Quote:
Originally Posted by BeccaPrice
Where do special characters come in? for example, I've got "-And he built a crooked house" that sorts first, because of the -.
it's not classic ASCII sorting, because lower case and upper case letters are treated the same.
also, my dates are European style (dd/mm/yyyy) - is there a tweak to put them American style (mm/dd/yyyy)?
|
Abandon hope all ye who enter here...
The problem is that people want the data to sort in the order that they know is correct, where "correct" depends on what the data represents. This is a perfectly reasonable point of view, but one that drives developers batty. For example, consider the three following strings that happen to be addresses:
28 Aardvark Lane
1 Zebra's Run
33 Mystreet
Most people (but not all) would want these sorted by house number within street name, as in
28 Aardvark Lane
33 Mystreet
1 Zebra's Run
To make things more interesting, the postal delivery person would want them sorted by the distance between them. Unfortunately, the computer does not know these are addresses and in general doesn't know an address from a hole in the wall, so the computer does neither. Instead it sorts them in the order indicated by the characters.
1 Zebra's Run
28 Aardvark Lane
33 Mystreet
which annoys almost everyone.
The most common case arises when the user considers the items to be numbers but computer thinks that the items are text (like dictionary entries). Consider the values
2
1
19
In dictionary order, you get
1
19
2
but in numeric order you get
1
2
19
When considering "the order indicated by the characters", don't forget the "national language rules" that specify the correct order of letters. For example, the letter "ä" sorts near the letter "a" in German but after the letter "z" in Swedish. In addition, we run into "Natural Order" (sometimes called "dictionary order"), which amongst other things combines lower- and upper-case together instead of putting "a" after "Z" (or vice versa).
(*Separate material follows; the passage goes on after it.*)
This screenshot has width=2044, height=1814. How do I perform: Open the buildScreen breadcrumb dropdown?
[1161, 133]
In the end, the person must tell the computer (somehow) what the data represents. The common cases are numbers, text, dates, and currencies. Calibre supports the first 3. It uses the
International Components for Unicode (ICU) for text, which ignores case when comparing. In addition, calibre uses some special rules for what to do with "no value given". A less common case supported by calibre is Yes/No (Boolean) values.
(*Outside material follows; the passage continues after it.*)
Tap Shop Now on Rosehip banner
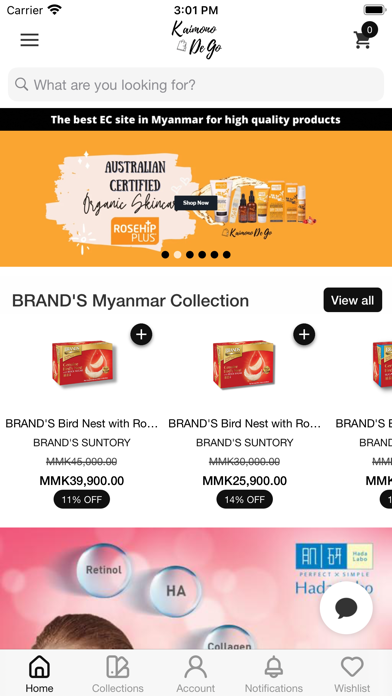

Dates add their own complexity. They are a bit like addresses in that the components of a date have specific meanings. Unfortunately (again), it isn't usually obvious which component is what part of the date. Consider the date 10/12/2005. In the US, this is October 12, 2005. In Europe (or at least with the places I am familiar with) this is 10 December 2005. Clearly they must sort differently, but how does calibre know what to do? Calibre uses the current "locale" to guess at the order of fields by converting a date like "4 May 2006" to a slash-separated form, such as 4/5/2006. The underlying converter looks at the settings in the computer for dates and builds the "right" result, which tells calibre where the month, day, and year parts are in a normal date.
You might enjoy reading
http://www.codinghorror.com/blog/200...ort-order.html, and especially the comments.
In general, special characters appear in sorted order where they appear in the older
ASCII tables, but this is not always true. The order can be changed by the "
code page" that the computer has been told to use or by the "standard order" for that language that in calibre is specified by the ICU package.
As for your last question: there are date format tweaks (Control how dates are displayed) that can be used to put the components of a date where you want them. Every custom date column has its own format.